Collect every line of the data below that contains the string "resolution", and copy each one as it stands. Matching is case-sensitive.
++++ Dataset records ++++
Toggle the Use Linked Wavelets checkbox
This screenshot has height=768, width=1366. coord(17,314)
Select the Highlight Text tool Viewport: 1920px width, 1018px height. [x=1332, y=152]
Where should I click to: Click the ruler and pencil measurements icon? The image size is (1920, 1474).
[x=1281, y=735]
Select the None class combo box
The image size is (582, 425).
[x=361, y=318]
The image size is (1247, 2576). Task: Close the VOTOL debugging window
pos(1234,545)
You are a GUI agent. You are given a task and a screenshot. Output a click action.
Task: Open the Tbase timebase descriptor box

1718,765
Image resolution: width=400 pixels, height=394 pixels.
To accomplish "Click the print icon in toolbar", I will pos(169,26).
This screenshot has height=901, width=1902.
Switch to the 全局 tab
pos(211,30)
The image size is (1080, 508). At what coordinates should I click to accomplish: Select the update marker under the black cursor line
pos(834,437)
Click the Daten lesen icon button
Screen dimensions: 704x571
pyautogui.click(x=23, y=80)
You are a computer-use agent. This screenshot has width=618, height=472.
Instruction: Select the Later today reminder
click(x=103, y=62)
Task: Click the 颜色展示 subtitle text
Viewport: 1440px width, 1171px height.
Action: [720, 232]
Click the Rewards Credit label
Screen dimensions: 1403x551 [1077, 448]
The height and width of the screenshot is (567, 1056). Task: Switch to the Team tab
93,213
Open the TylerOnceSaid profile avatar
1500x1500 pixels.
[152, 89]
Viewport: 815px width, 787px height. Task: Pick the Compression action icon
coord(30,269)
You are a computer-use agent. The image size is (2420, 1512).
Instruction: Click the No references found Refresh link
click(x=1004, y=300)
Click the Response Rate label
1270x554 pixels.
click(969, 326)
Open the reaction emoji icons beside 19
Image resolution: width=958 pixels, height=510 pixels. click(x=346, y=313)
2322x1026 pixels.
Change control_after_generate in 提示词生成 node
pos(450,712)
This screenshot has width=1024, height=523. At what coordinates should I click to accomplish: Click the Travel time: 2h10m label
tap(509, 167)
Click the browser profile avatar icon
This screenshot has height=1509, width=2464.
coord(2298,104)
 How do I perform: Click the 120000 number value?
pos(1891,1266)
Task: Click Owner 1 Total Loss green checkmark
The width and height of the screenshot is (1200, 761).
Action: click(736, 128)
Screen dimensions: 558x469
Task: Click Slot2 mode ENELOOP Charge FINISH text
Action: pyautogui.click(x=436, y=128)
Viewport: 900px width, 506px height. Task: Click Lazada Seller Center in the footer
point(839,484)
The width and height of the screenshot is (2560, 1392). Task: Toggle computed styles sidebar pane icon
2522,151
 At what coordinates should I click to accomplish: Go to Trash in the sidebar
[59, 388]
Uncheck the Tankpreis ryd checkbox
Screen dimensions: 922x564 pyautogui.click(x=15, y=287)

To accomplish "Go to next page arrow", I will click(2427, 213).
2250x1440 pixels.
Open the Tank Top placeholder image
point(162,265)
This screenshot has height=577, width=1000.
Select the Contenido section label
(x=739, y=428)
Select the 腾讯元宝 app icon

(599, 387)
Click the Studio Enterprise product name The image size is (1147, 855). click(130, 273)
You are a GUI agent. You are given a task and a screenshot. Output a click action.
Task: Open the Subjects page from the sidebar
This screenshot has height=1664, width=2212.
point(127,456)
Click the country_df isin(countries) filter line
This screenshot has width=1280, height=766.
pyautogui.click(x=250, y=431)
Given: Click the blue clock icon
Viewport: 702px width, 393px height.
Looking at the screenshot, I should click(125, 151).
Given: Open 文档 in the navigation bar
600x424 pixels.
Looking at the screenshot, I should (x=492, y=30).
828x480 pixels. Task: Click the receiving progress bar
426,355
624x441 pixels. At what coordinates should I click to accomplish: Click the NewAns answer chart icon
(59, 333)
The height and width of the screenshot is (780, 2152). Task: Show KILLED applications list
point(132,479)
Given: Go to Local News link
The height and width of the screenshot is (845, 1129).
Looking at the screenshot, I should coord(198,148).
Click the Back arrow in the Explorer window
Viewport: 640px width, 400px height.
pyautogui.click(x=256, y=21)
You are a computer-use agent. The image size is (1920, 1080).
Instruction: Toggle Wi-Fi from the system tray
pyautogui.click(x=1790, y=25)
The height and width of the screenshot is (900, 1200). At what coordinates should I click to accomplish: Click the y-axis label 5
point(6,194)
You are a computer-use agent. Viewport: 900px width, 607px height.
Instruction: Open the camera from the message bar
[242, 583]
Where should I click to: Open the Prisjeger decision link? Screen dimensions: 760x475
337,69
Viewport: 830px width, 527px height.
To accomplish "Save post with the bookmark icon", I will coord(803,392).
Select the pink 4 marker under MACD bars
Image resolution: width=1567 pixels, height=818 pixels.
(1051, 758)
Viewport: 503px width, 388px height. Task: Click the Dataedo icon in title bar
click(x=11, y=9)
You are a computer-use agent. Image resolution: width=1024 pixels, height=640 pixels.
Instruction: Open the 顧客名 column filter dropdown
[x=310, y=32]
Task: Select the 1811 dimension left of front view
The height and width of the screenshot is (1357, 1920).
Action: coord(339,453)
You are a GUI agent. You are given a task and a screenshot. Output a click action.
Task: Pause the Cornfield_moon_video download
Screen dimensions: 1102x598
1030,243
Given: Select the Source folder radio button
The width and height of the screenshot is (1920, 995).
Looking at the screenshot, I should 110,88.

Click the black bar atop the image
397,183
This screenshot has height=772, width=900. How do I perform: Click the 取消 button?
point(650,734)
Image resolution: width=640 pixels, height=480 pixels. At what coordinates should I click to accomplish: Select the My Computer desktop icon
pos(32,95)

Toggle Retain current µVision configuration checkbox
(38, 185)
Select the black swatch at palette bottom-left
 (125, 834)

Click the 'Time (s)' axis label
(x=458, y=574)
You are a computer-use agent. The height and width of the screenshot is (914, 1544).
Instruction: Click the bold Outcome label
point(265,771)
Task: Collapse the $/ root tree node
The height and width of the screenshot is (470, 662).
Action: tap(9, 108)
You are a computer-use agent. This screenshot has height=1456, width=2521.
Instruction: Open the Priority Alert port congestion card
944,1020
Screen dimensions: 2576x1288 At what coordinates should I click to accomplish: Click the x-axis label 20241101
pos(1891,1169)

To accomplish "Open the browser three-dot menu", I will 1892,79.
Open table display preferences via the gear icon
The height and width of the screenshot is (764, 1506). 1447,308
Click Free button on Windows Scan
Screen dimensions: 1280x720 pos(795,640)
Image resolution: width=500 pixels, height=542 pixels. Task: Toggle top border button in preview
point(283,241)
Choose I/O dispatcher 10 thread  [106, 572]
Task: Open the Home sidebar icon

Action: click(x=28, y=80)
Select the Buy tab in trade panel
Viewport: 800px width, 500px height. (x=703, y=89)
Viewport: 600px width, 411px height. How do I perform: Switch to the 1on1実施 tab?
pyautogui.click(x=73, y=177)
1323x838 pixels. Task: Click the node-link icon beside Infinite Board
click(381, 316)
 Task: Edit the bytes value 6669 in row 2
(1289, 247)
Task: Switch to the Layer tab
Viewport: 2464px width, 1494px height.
++++
■ Answer to the problem
Image resolution: width=400 pixels, height=394 pixels.
Image resolution: width=958 pixels, height=510 pixels. click(x=346, y=313)
Image resolution: width=1567 pixels, height=818 pixels.
You are a computer-use agent. Image resolution: width=1024 pixels, height=640 pixels.
Image resolution: width=640 pixels, height=480 pixels. At what coordinates should I click to accomplish: Select the My Computer desktop icon
Image resolution: width=500 pixels, height=542 pixels. Task: Toggle top border button in preview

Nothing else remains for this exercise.